The One Who Toils

by iberiandoctor (jehane)



Series: The Travellers Toward the Sea [3]
Category: Les Misérables - All Media Types, Les Misérables - Victor Hugo, Les Travailleurs de la mer | Toilers of the Sea - Victor Hugo
Genre: Canon Era, Canonical Character Death, Crossovers & Fandom Fusions, Double Penetration, Dubious Consent, Emotional Manipulation, F/M, Forced Orgasm, Grief/Mourning, Hurt/Comfort, Implied/Referenced Character Death, M/M, Other, Overstimulation, Post-Canon, Tentacle Sex, Tentacles
Language: English
Status: Completed
Published: 2017-04-21
Updated: 2017-04-21
Packaged: 2018-10-22 05:08:24
Rating: Explicit
Warnings: Major Character Death
Chapters: 1
Words: 2,122
Publisher: archiveofourown.org
Story URL: https://archiveofourown.org/works/10690356
Author URL: https://archiveofourown.org/users/jehane/pseuds/iberiandoctor
Summary: On a beach in Guernsey, Marius has an encounter with an old friend and a stranger.





	The One Who Toils

**Author's Note:**

  * For [within_a_dream](https://archiveofourown.org/users/within_a_dream/gifts).



Marius stood on the rocky beach at Soldier's Bay, staring out into the dark sea. Behind him loomed the cliffs of Guernsey's eastern coast and the stone embrasures of Fort George, the newly constructed British garrison. 

The moon was high, casting its light across the darkness of the ocean. Under the stars, it was difficult to tell where the sea ended and the night sky began. 

The beach was quiet and isolated. It was a far cry from the crowded boardwalk of Fermain Bay, where he and Cosette had spent the afternoon, amongst throngs of Guernseyan families and their children all enjoying the summer sun. 
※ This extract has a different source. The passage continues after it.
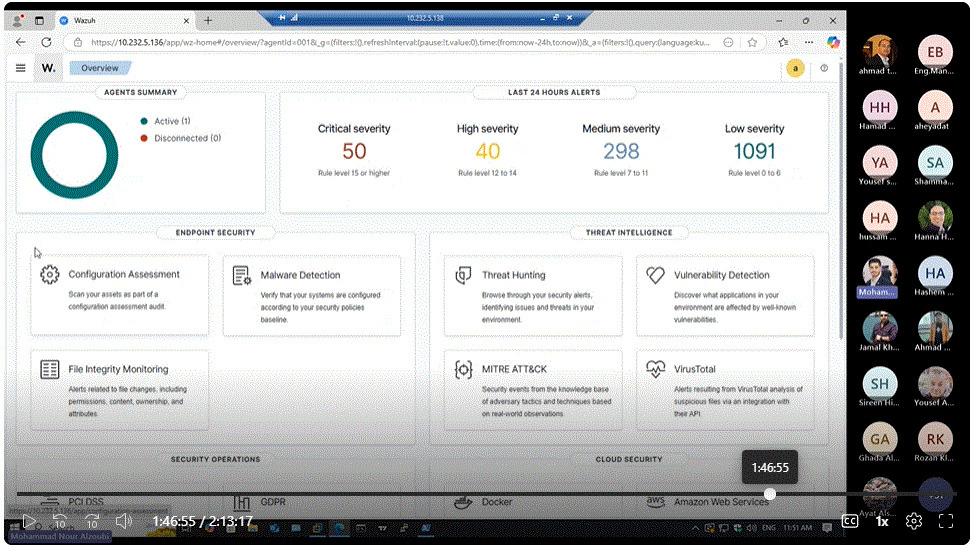Click the Medium severity 298 alerts count
This screenshot has height=552, width=978.
[x=621, y=151]
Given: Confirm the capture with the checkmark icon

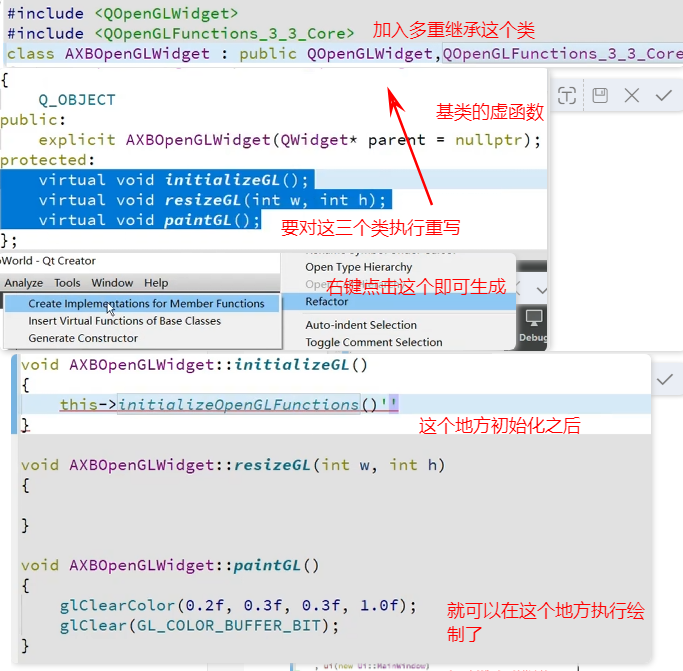Looking at the screenshot, I should [x=664, y=96].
It was so strange, he could not remember how he had come to be here at Soldier's Bay. He knew this beach was a stone's throw from their summer residence at No. 38 Hauteville, traversed by a path along the high cliffs, but he did not recall passing Fort George, nor climbing down the narrow, rocky path onto this moonlit beach.

The tide had started to come in, tracing patterns on the shore. The rhythm of the waves was at once peaceful and mesmerising. 

"Always wanted to see the English channel," Courfeyrac said, at his side. "It's beautiful. Think I might go for a little swim."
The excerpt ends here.